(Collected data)
________________________________________

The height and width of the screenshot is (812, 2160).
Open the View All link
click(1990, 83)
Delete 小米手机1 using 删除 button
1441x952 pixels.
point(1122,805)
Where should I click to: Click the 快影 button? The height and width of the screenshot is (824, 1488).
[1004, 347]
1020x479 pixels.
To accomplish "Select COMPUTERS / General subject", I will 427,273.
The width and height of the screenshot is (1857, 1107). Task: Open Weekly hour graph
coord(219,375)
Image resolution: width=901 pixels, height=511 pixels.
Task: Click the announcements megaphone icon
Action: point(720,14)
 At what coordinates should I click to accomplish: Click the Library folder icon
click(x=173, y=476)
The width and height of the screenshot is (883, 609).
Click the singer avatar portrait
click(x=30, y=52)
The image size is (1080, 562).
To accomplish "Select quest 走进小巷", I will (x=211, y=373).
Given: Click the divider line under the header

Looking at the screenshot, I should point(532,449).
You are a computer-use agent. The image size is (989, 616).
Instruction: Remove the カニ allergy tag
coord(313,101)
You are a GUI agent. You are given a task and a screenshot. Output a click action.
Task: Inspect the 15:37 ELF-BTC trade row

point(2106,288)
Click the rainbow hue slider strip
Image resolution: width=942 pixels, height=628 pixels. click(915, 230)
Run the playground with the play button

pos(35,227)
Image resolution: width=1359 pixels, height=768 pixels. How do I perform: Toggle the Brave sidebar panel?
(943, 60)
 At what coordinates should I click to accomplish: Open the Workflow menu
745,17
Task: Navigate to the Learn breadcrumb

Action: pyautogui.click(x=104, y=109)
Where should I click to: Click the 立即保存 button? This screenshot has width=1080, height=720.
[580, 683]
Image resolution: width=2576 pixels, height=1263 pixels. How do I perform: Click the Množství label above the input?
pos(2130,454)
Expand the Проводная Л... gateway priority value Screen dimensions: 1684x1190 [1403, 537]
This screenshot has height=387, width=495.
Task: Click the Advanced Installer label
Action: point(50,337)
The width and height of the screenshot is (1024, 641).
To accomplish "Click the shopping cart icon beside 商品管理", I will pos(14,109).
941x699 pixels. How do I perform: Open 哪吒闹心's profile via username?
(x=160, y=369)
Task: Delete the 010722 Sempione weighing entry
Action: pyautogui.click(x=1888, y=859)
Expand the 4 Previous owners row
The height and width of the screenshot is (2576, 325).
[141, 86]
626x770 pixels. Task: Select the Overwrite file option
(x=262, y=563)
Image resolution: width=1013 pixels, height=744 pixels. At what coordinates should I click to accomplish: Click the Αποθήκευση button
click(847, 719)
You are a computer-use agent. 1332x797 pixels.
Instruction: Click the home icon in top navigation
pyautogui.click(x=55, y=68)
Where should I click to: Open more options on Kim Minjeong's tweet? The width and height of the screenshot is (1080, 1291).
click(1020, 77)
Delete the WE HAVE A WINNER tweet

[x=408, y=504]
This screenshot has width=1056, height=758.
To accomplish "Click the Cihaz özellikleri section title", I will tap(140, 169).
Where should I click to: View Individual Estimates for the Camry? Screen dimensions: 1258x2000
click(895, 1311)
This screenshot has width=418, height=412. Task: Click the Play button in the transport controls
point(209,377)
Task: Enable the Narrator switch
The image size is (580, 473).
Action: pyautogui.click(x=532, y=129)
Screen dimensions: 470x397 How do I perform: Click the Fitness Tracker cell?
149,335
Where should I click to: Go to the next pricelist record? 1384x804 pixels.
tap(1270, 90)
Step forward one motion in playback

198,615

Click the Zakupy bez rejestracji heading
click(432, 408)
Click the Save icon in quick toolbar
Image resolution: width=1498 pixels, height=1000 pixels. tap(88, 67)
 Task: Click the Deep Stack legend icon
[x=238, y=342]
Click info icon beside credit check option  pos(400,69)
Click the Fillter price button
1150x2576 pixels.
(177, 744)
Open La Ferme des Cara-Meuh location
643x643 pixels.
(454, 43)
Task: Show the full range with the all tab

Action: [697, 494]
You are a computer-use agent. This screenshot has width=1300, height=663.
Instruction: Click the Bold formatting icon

________________________________________

Please retype all of the records above exactly as they are.

The height and width of the screenshot is (812, 2160).
Open the View All link
click(1990, 83)
Delete 小米手机1 using 删除 button
1441x952 pixels.
point(1122,805)
Where should I click to: Click the 快影 button? The height and width of the screenshot is (824, 1488).
[1004, 347]
1020x479 pixels.
To accomplish "Select COMPUTERS / General subject", I will 427,273.
The width and height of the screenshot is (1857, 1107). Task: Open Weekly hour graph
coord(219,375)
Image resolution: width=901 pixels, height=511 pixels.
Task: Click the announcements megaphone icon
Action: point(720,14)
 At what coordinates should I click to accomplish: Click the Library folder icon
click(x=173, y=476)
The width and height of the screenshot is (883, 609).
Click the singer avatar portrait
click(x=30, y=52)
The image size is (1080, 562).
To accomplish "Select quest 走进小巷", I will (x=211, y=373).
Given: Click the divider line under the header

Looking at the screenshot, I should point(532,449).
You are a computer-use agent. The image size is (989, 616).
Instruction: Remove the カニ allergy tag
coord(313,101)
You are a GUI agent. You are given a task and a screenshot. Output a click action.
Task: Inspect the 15:37 ELF-BTC trade row

point(2106,288)
Click the rainbow hue slider strip
Image resolution: width=942 pixels, height=628 pixels. click(915, 230)
Run the playground with the play button

pos(35,227)
Image resolution: width=1359 pixels, height=768 pixels. How do I perform: Toggle the Brave sidebar panel?
(943, 60)
 At what coordinates should I click to accomplish: Open the Workflow menu
745,17
Task: Navigate to the Learn breadcrumb

Action: pyautogui.click(x=104, y=109)
Where should I click to: Click the 立即保存 button? This screenshot has width=1080, height=720.
[580, 683]
Image resolution: width=2576 pixels, height=1263 pixels. How do I perform: Click the Množství label above the input?
pos(2130,454)
Expand the Проводная Л... gateway priority value Screen dimensions: 1684x1190 [1403, 537]
This screenshot has height=387, width=495.
Task: Click the Advanced Installer label
Action: point(50,337)
The width and height of the screenshot is (1024, 641).
To accomplish "Click the shopping cart icon beside 商品管理", I will pos(14,109).
941x699 pixels. How do I perform: Open 哪吒闹心's profile via username?
(x=160, y=369)
Task: Delete the 010722 Sempione weighing entry
Action: pyautogui.click(x=1888, y=859)
Expand the 4 Previous owners row
The height and width of the screenshot is (2576, 325).
[141, 86]
626x770 pixels. Task: Select the Overwrite file option
(x=262, y=563)
Image resolution: width=1013 pixels, height=744 pixels. At what coordinates should I click to accomplish: Click the Αποθήκευση button
click(847, 719)
You are a computer-use agent. 1332x797 pixels.
Instruction: Click the home icon in top navigation
pyautogui.click(x=55, y=68)
Where should I click to: Open more options on Kim Minjeong's tweet? The width and height of the screenshot is (1080, 1291).
click(1020, 77)
Delete the WE HAVE A WINNER tweet

[x=408, y=504]
This screenshot has width=1056, height=758.
To accomplish "Click the Cihaz özellikleri section title", I will tap(140, 169).
Where should I click to: View Individual Estimates for the Camry? Screen dimensions: 1258x2000
click(895, 1311)
This screenshot has width=418, height=412. Task: Click the Play button in the transport controls
point(209,377)
Task: Enable the Narrator switch
The image size is (580, 473).
Action: pyautogui.click(x=532, y=129)
Screen dimensions: 470x397 How do I perform: Click the Fitness Tracker cell?
149,335
Where should I click to: Go to the next pricelist record? 1384x804 pixels.
tap(1270, 90)
Step forward one motion in playback

198,615

Click the Zakupy bez rejestracji heading
click(432, 408)
Click the Save icon in quick toolbar
Image resolution: width=1498 pixels, height=1000 pixels. tap(88, 67)
 Task: Click the Deep Stack legend icon
[x=238, y=342]
Click info icon beside credit check option  pos(400,69)
Click the Fillter price button
1150x2576 pixels.
(177, 744)
Open La Ferme des Cara-Meuh location
643x643 pixels.
(454, 43)
Task: Show the full range with the all tab

Action: [697, 494]
You are a computer-use agent. This screenshot has width=1300, height=663.
Instruction: Click the Bold formatting icon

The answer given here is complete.